James Ihde's Advice for Male Dancers on Dealing with Bullying, Being a Better Partner and Why Tricks Aren't Everything
One of Pennsylvania Ballet’s longest tenured dancers, soloist James Ihde is retiring from the company after 25 years. The Kent, Ohio–native began his dance journey at the Dance Institute of the University of Akron and The Rock School before joining Pennsylvania Ballet in 1993. His numerous stage credits include George Balanchine’s Agon, William Forsythe’s Artifact Suite, Jiří Kylián’s Forgotten Land and Christopher Wheeldon’s Liturgy. Before his final performance on May 13, Ihde offers his advice to young male dancers looking to follow in his footsteps.
On Coping with Stereotypes
Ihde and Ian Hussey in Matthew Neenan’s Archīva. Photo by Alexander Iziliaev, Courtesy PAB.
“Once you are dancing and you see how many guys are in it and how physically hard it is, you realize the stereotypes about ballet being feminine and just for girls aren’t true. People who say such things don’t know what being a male dancer is all about and are basing their views on stereotypes passed down to them. A lot of guys put up with teasing or bullying and continue because they know they are actually getting the better end of the stick: I’m doing this amazing thing that I love, and I’m getting all these rewards from it. That outlook helped me.

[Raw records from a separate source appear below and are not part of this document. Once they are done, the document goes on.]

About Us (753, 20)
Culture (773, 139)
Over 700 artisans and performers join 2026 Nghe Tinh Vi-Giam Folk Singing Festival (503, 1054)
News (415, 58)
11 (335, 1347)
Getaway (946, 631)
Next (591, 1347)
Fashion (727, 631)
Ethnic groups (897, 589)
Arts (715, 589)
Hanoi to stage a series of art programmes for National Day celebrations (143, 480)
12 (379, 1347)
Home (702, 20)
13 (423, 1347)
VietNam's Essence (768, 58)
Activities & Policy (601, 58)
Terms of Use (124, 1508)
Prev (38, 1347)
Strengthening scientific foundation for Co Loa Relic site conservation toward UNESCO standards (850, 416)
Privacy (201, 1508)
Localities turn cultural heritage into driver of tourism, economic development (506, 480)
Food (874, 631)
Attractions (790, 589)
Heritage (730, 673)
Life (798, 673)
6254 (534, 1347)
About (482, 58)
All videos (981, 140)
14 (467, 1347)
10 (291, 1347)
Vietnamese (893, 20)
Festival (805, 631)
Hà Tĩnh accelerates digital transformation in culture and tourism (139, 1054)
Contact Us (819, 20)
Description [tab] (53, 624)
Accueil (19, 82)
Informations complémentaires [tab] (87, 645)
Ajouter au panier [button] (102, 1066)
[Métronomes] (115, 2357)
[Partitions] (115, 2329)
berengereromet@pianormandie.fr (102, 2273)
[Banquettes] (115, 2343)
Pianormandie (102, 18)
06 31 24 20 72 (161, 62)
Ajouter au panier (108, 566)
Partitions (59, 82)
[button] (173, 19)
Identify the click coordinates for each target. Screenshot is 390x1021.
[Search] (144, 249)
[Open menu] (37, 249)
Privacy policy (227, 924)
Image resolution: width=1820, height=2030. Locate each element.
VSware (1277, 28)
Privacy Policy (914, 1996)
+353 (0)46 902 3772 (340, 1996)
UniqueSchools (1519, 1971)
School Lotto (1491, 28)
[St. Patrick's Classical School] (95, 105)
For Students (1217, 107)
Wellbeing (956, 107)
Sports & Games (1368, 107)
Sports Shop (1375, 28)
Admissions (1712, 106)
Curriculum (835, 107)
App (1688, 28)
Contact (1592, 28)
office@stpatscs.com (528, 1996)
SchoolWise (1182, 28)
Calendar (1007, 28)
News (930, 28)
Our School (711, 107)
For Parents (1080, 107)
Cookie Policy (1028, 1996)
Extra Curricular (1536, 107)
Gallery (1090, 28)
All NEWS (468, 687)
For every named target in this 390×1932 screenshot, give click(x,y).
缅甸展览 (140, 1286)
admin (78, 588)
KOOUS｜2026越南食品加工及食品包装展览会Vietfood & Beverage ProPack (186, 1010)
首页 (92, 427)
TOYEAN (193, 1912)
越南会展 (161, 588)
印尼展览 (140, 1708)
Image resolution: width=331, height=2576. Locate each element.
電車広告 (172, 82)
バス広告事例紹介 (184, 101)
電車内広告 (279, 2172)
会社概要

Don’t let somebody else tell you what you are supposed to enjoy.”
Starting Out—and Thinking Beyond Tricks
“When you first get in a company, they want you to be someone they can rely on who knows the choreography and looks good onstage. Guys tend to get ahead of themselves, always working on the big tricks that you are only going to get to do in a principal role. Later, if you are struggling to get noticed, working on being a reliable partner is a great way to set you apart and get you considered for larger roles.”
Being a Better Partner
With Dayesi Torriente in David Dawson’s The Third Light. Photo by Alexander Iziliaev, Courtesy PAB.
“Unlike a lot of things in ballet you have or don’t have—like good feet, extension, turnout and jumping ability—partnering can be a learned skill. Your primary objective is to always take care of the woman. Don’t worry so much about how you look. If you make her look good, you will by association. I became a better partner by thinking about their comfort level, being very open to change, and learning to use their counterweight versus trying to muscle my way through things. The more you can do that, the more fluid and relaxed the both of you are going to be.”
Secrets of a Long Career
With Alexandra Hughes in Wayne McGregor’s Chroma. Photo by Alexander Iziliaev, Courtesy PAB.
“Be an all-around good dancer and employee: Work hard, be polite, easy to work with, teachable, responsible and respectful. Those things can get you really far. Understand it is not always going to be about you—you can’t fall apart when things don’t go your way. Be a part of the team. When you have an opportunity, do your best to contribute what you can and what is unique about you as an artist.”